Last week Eric Gunnerson mentioned that he has been working on an application for Vista: Windows DVD Maker. Yesterday he posted a FAQ for the application. The answer to question 4 was disappointing:

4: Is DVD Maker written in managed code?

A: No. Yes, it is ironic that I spent so much time on C# and then spent a ton of time writing something in C++ code. Everybody on the team is a believer in managed code, and we hope we'll be able to use it for future projects.

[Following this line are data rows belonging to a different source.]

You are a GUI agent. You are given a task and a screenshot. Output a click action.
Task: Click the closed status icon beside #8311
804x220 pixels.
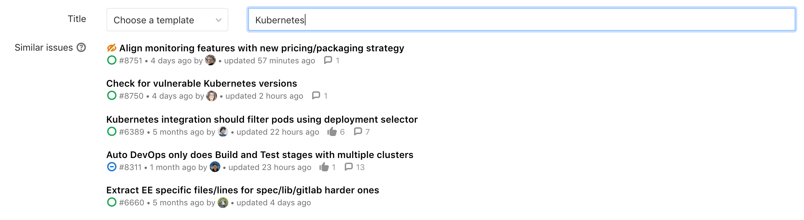[x=111, y=167]
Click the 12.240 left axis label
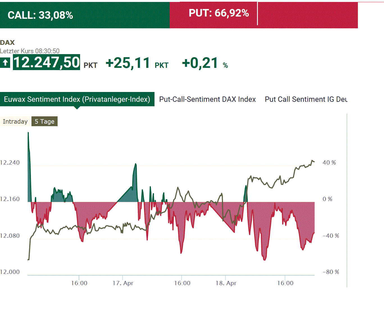The width and height of the screenshot is (384, 309). coord(10,163)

Given that there is a whole new set of APIs in Vista for writing managed applications - Avalon, WinFX, etc - why has a new self-contained app like this been written in unmanaged C++? Actually writing real applications, instead of just samples, with the new managed APIs would be far more convincing than any amount of hype from Robert Scoble.

I agree with Charles. If Microsoft believed in managed code, we would build applications using the .NET Framework. We do.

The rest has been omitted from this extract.